US oil supermajor Exxon has announced it will cease all routine gas flaring in the Permian Basin and urges other shale well operators to follow suit.
The aim of Exxon’s radical move is to begin the phase out of the practice and as a further step to achieve this, the fossil fuel giant has also called on toughening flaring regulations.
Over the last few years, environmentalists have been expressing concern about the practice of gas flaring, as it releases large amounts of methane – a greenhouse gas (GHG), considered to be more potent than CO2 – into the atmosphere.
An added benefit to putting an end to the practice of flaring is the increased amount of natural gas that an operator can produce, which is important in today’s market.
Furthermore, Exxon claims that reducing methane emissions is a cheaper and more effective way to reduce the industry’s GHG emissions in general, as opposed to having oil producers pay for their Scope 3 emissions.
To demonstrate the benefits of stopping gas flaring, Exxon plans to launch satellites that will track emissions in the Permian, and the company has already invested in directing some of the gas from the oil production process in the area to a pipeline, which is believed to be the best way to handle methane emissions.

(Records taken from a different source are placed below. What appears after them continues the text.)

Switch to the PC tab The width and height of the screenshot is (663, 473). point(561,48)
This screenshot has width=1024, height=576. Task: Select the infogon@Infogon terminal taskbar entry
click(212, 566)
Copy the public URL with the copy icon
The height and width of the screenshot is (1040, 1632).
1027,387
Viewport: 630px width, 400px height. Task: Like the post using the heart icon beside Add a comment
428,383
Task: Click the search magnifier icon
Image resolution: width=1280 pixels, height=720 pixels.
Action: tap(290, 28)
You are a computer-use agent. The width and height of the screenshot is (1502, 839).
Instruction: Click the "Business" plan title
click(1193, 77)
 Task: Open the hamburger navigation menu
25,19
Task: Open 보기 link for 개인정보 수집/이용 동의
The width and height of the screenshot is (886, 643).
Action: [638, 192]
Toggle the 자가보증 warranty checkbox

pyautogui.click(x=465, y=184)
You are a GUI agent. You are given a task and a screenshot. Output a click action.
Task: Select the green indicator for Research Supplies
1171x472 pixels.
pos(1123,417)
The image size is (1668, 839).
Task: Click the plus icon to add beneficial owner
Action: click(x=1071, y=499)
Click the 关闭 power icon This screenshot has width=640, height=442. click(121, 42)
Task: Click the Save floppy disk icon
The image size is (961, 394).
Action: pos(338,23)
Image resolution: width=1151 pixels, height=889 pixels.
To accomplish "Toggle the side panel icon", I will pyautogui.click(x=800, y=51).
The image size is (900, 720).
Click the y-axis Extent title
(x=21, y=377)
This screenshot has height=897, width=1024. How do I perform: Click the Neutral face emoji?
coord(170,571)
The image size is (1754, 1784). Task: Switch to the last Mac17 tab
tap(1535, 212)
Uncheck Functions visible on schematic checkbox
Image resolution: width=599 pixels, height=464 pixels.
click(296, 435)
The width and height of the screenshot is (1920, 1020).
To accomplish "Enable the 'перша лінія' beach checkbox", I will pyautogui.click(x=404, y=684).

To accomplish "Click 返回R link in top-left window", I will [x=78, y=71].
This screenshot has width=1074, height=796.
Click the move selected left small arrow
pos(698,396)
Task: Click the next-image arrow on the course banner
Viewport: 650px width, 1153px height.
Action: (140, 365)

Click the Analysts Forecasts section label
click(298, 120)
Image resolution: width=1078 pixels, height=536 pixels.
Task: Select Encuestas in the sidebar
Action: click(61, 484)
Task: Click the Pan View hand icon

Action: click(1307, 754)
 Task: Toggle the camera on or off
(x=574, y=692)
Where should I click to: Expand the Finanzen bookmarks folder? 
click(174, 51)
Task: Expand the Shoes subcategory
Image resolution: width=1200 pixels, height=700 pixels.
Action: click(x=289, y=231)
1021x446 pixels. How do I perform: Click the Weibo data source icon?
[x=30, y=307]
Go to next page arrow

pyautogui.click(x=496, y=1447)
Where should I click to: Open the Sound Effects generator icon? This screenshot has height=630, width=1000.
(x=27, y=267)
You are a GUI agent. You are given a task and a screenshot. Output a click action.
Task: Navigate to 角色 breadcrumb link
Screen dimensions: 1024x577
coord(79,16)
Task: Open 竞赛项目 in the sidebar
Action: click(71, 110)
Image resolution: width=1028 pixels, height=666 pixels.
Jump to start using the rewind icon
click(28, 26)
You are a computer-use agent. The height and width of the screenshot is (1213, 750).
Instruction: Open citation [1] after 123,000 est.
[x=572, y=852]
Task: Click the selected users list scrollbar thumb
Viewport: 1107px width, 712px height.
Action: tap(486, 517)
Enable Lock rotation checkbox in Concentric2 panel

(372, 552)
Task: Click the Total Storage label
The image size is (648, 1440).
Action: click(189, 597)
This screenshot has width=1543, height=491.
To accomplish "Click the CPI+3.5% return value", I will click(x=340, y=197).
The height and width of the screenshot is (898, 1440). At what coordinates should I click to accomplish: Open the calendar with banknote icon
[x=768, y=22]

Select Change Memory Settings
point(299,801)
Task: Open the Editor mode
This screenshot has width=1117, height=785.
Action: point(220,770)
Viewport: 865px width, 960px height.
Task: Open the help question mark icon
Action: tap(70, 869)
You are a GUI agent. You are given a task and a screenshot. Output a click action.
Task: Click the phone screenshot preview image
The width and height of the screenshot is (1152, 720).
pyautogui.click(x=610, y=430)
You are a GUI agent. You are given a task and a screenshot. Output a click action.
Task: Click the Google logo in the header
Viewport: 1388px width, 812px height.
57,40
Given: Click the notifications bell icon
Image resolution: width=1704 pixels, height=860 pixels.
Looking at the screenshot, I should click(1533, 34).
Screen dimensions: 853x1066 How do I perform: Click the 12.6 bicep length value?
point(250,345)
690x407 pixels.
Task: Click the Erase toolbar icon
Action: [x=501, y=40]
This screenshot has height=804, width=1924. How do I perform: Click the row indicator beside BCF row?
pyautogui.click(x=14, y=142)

The oil and gas giant also plans on investing another $17 billion on slashing its overall emissions over the coming four years.
The funds are expected to go towards, among other things, putting a stop to flaring and setting up more carbon capture and storage (CCS) facilities.
However, these plans have not been met with approval from environmentalists, as they essentially mean there will be no reduction in the production of fossil fuels in the foreseeable future.